One thing we know as gluten sensitives is that malabsorption of crucial nutrients is more than likely, and not just if you are coeliac and have flattened villi.
Auto Immune Damage to Stomach Parietal Cells
Gluten causes auto-immune damage. This auto-immune process can affect literally anywhere in the body. Two key areas it is known to affect are the parietal cells of the stomach, from which you produce your stomach acid and intrinsic factor, which you need to absorb B12, and the pancreas, where you produce your pancreatic enzymes and insulin.
Low stomach acid and low pancreatic enzymes means no breakdown of food which equals low nutrient levels and a buffet in your gut for bad bacteria and organisms. That’s why the stomach acid and enzyme factsheet is an important part of your Barrier Plan package.
B12 Deficiency Signs
Low intrinsic factor leads to a deficiency in B12. This then causes neurological problems like depression, numbness, tingling, migraine, fatigue, muscle pains/spasm and breathing difficulties (low red blood cells and consequent low oxygen), poor immunity (low white blood cells) and clotting disorders (low platelets).
The first main clues that should trigger a B12 check are chronic fatigue, depression and brain fog. Recognise it?! I think many do.
Here’s an interesting diagram from the GFS showing the pathway to some of the consequences of B12 deficiency:
Note there the changes to red and white blood cells and to platelets. I hadn’t realised this one and, funnily enough, I keep coming across it. Note B12 is needed for the production of your normal blood cells and platelets so could well be at the heart of blood cell changes in gluten sensitives.
The number of patients in whom extraintestinal symptoms reflect the initial manifestation is rising. Common symptoms are changes in blood counts, which can arise from changes in all cell lineages. Among these, iron deficiency anemia is very common, but also thrombocytosis and thrombocytopenia have been reported to manifest themselves within the framework of celiac disease.
Med Klin (Munich). 2010 Apr;105(4):249-52.
Another interesting point to make is the number of times I have seen high B12 on test results. I don’t really know what’s going on here but I do know that some coeliacs are found to have high B12 when you think it would be the opposite. This is believed to be down to some form of malabsorption or possible autoimmune problems with the liver in odd cases. My hunch is that it may look high but it’s not being used in the cells in some way. Do any of you know more about this than me, maybe? If so, please elucidate (ooh, big word for so late in the day!!)
Watch the B12 Video
I was pleased then to see Dr O at the GFS has produced a new video explaining all about B12 deficiency. (I shall have to make some of these myself as I have said the whole lot several times to patients and on here!) But, for now, he is doing it for me 🙂
Watch the 14 minute video and you will understand this process and pick up some useful tips. There are a couple of things to bear in mind, though, when you’re watching…

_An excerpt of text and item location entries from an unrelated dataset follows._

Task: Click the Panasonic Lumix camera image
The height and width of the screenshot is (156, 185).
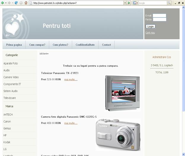Action: (118, 135)
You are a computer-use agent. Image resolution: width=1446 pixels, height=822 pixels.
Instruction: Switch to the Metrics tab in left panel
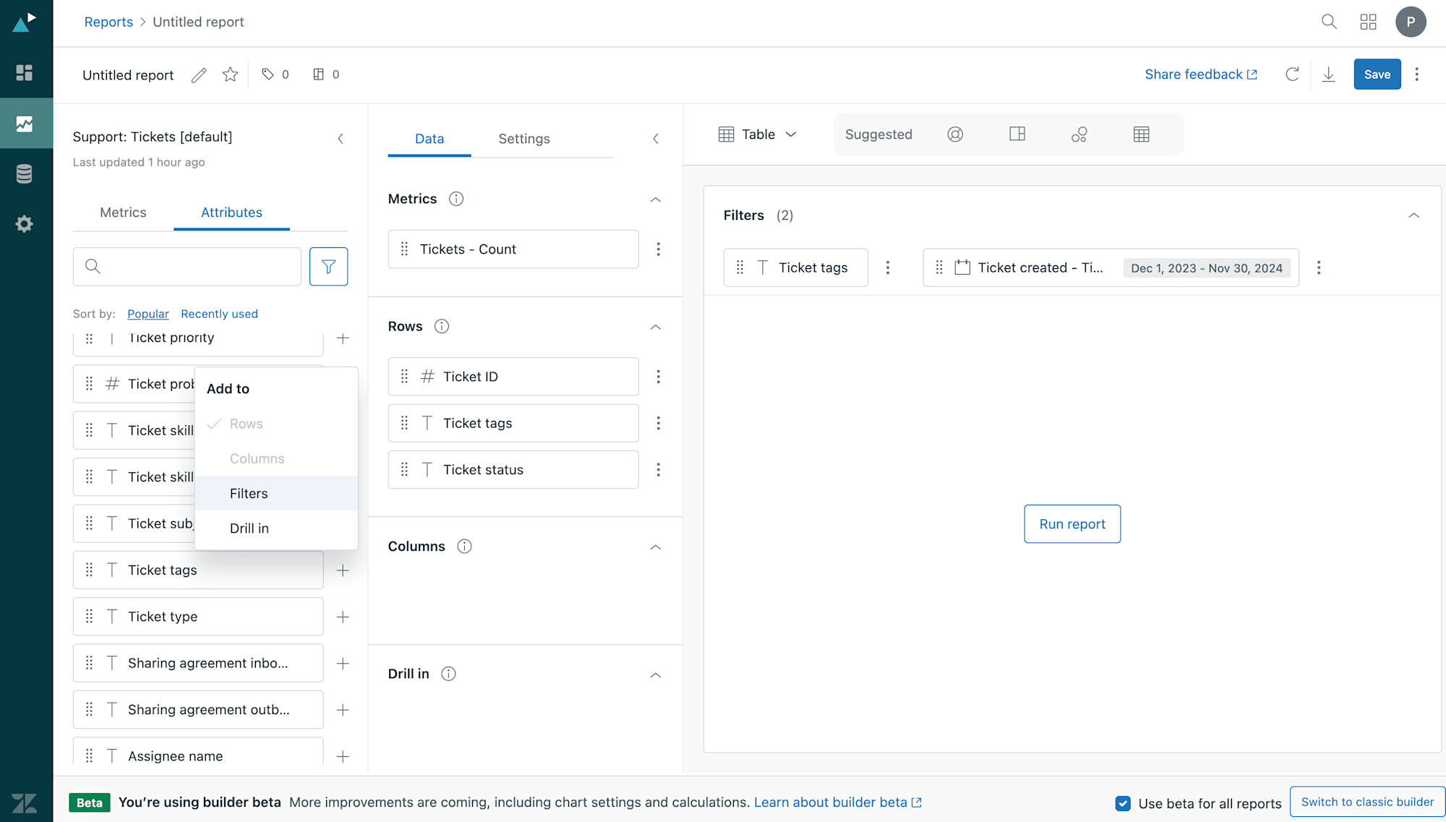coord(122,211)
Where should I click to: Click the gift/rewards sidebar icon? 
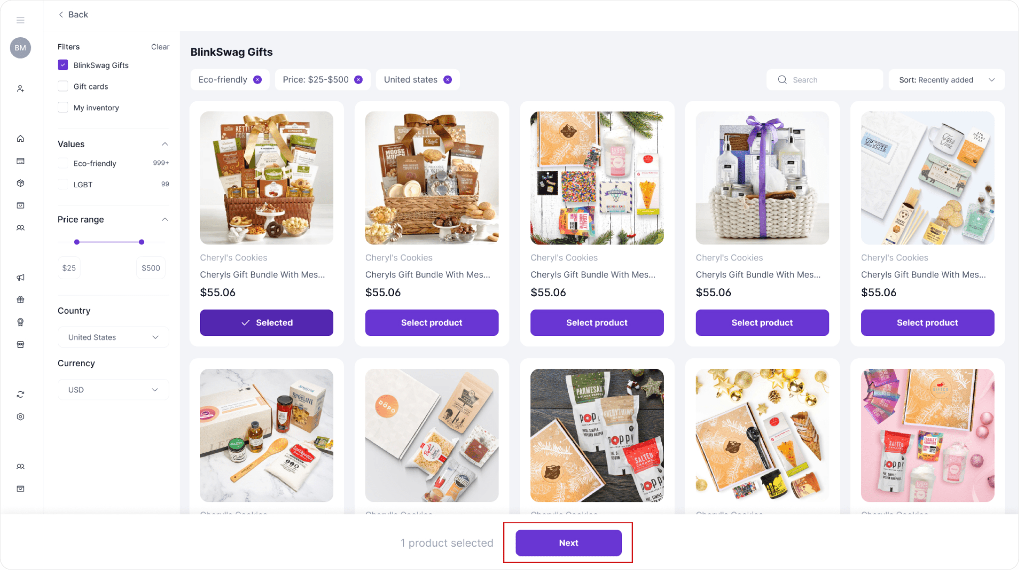20,299
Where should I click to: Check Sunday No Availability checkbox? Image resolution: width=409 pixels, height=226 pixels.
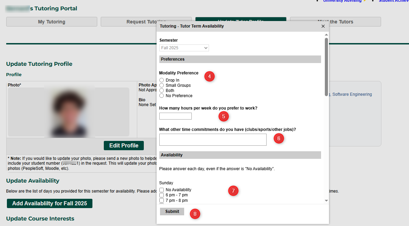162,190
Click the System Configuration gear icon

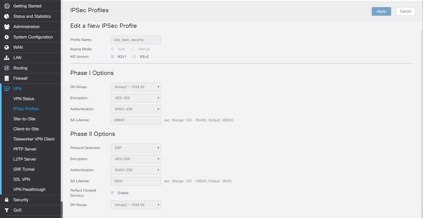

First, he recommends Spectracell testing for B12. I recommend a full anaemia test including active B12. You can see all nutrient tests here.
He mentions you can do methylmalonic acid (your GP can do this one) or a homocysteine check (extremely useful and a good indirect indication of a folate and/or B12 problem). You can do that one with fingerprick or blood.
Which Supplement – TGF Safe?
Second: He recommends his own Methylcobalamin supplement. Now, the problem with that is that I cannot guarantee this is TGF safe (and I have said this before about Dr O’s supplements – I think we are far more advanced on this subject than he is, I thank you!)
I have asked for labels of the products and note that the B12 he sells contains xylitol, mannitol and citric-acid, all of which, as we know mostly come from corn. I have received the response that all supplements Dr O sells are gluten free but I have not received any response to the questions of what those three ingredients are derived from (asked several times now). A familiar story, as we know, but it saddens me to get it from the GFS. Still, we can’t all be good at everything…his research and communication is superb but, as you know, if the supplements do contain corn-derived ingredients (which they undoubtedly will unless he has specifically taken steps to address this), it is my belief then they will contribute to symptoms and prevent healing. Not good. We need to share knowledge here!
So, I started the search for a B12 alternative. You would think this was easy, but NO!
I came up with one eventually of course (takes bow).
It is a usual Cyanocobalamin form so not quite as absorbable as methylcobalamin, but some is certainly better than none in this case! The one I would recommend you try is this one (pic above). It gives 1000mcg B12 per tablet so not as strong as Dr O’s at 5000mcg but at least it is TGF safe; you just need to take several to achieve the dosage. I am working on a liquid version of the methylcobalamin but it’s looking a bit shaky sadly. I’ll keep you informed.
So, there you have it. You start with a useful B12 video, you test to check your levels and you now also have a safe means of correcting any problems found since I have finally been able to list TGF safe iron, folate and B12 – yay!